1/2 c Onion, chopped

2 tb Salad oil

28 oz Tomatoes (1 can)

1 pk Mexican rice seasoning mix

2 tb Salsa jalapena

12 Corn tortillas

1/2 c Salad oil

3/4 c Onion, chopped

1 lb. Monterey Jack cheese, grated

2 c Dairy sour cream

1 t Salt, seasoned

Pepper, seasoned

 

1. Sauté onion in 2 tablespoons salad oil until tender. 2. Add

tomatoes, seasoning mix and salsa jalapena, breaking up tomatoes. 3.
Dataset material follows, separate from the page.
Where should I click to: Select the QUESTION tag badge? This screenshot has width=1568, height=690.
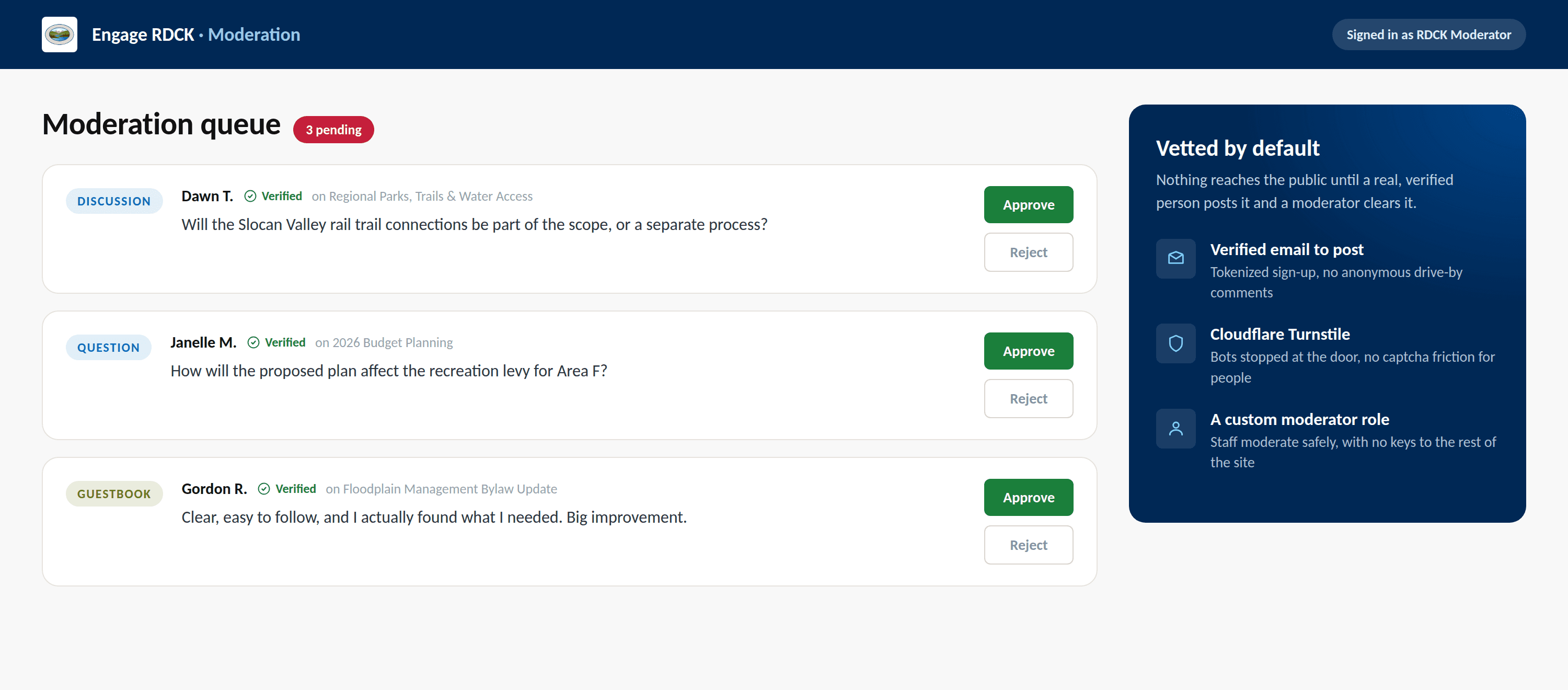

Bring mixture to a boil; reduce heat and simmer, uncovered, 15 to 20

minutes. Set aside to cool. 4. Fry tortillas lightly in a small

amount of oil, 10 to 15 seconds on each side. (Do not let them get

crisp.) 5. Pour 1/2 cup sauce into the bottom of a 13x9x2-inch baking

dish. 6. Arrange a layer of tortillas over the sauce. (Tortillas can

overlap.) 7. Top with a third of the sauce, onions and cheese. 8.

Repeat the procedure twice, making 3 layers of tortillas. 9. Combine

sour cream and seasoned salt; spread over cheese to edges of dish.

10. Sprinkle lightly with seasoned pepper. 11. Bake, uncovered, in

preheated 325øF. oven 25 to 30 minutes. 12. To serve, cut in squares.